My question relates to a graphical approach to identifying the nonlinear terms of an oscillator [1].
The oscillator is
\begin{equation} \ddot{x} + x + W(x,\dot{x})=0 \end{equation}
which [1] says can be written as
\begin{equation} \frac{1}{2}\mathrm{d}(x^2+\dot{x}^2) + W(x,\dot{x})\dot{x} \, \, \mathrm{d}t =0 \end{equation}
or, equivalently, as
\begin{equation} W(x,\dot{x})=-\mathrm{d}(x^2+\dot{x}^2)/2 \,\, \mathrm{d}x. \end{equation}
My questions are (i) how did the authors derive this equation and (ii) given observed values $x$ and estimated values $\dot{x}$, how does one evaluate $W(x,\dot{x})$ in a scripting language like MATLAB?

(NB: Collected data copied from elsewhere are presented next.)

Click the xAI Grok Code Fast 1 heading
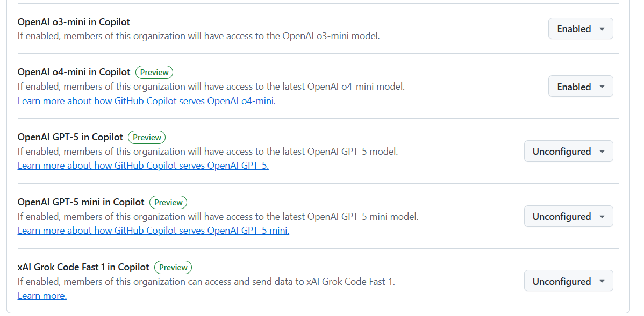 tap(83, 267)
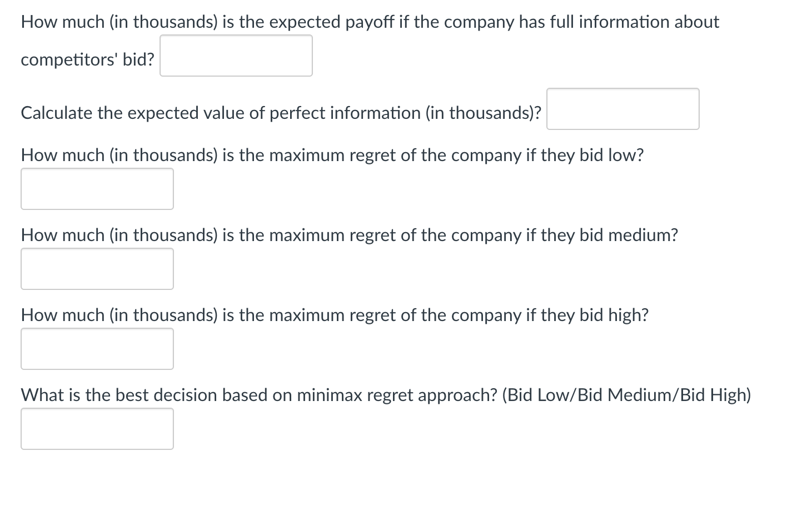The height and width of the screenshot is (506, 812).
Task: Focus the expected value of perfect information field
Action: pos(622,109)
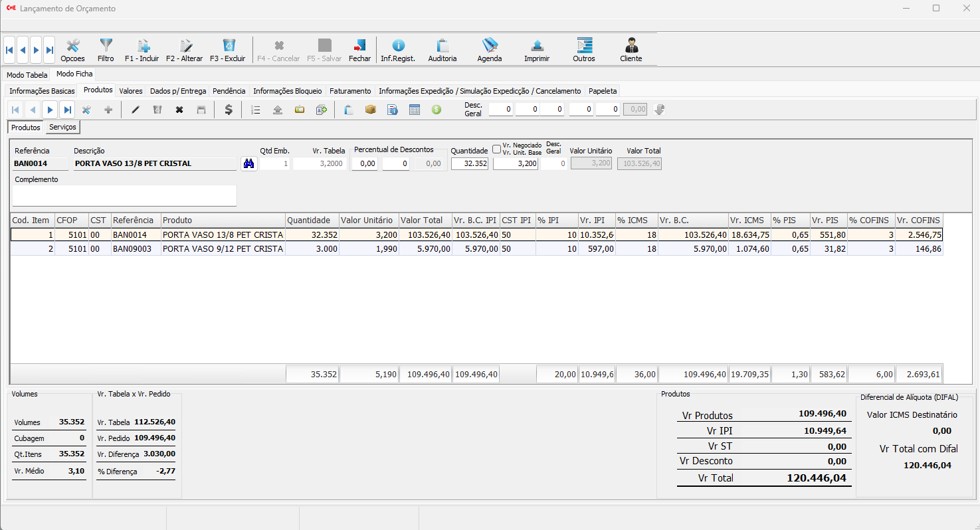Click the Fechar button
980x530 pixels.
(359, 49)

- P.J. Beek, W.J. Beek, Tools for constructing dynamical models of rhythmic movement, Human Movement Science, Volume 7, Issues 2–4, October 1988, Pages 301-342, ISSN 0167-9457, http://dx.doi.org/10.1016/0167-9457(88)90015-2. (http://www.sciencedirect.com/science/article/pii/0167945788900152)
Update 1:
Using the advice of John Sinclair, we have that \begin{align} \ddot{x} + x + W(x,\dot{x})&=0\\ \dot{x}\ddot{x} + x\dot{x} + W(x,\dot{x})\dot{x}&=0\\ \end{align} and because \begin{equation} \dot{x}\ddot{x} + x\dot{x} = \frac{\mathrm{d}(x^2+\dot{x}^2)}{2\mathrm{d}t} \end{equation} we write \begin{align} \frac{\mathrm{d}(x^2+\dot{x}^2)}{2\mathrm{d}t} + W(x,\dot{x})\dot{x} &=0\\ \frac{\mathrm{d}(x^2+\dot{x}^2)}{2} + W(x,\dot{x})\dot{x}\mathrm{d}t &=0\\ \frac{\mathrm{d}(x^2+\dot{x}^2)}{2} + W(x,\dot{x})\mathrm{d}x &=0 \end{align} from which we can get \begin{equation} W(x,\dot{x}) = -\frac{\mathrm{d}(x^2+\dot{x}^2)}{2\mathrm{d}x} \end{equation} which is the desired result.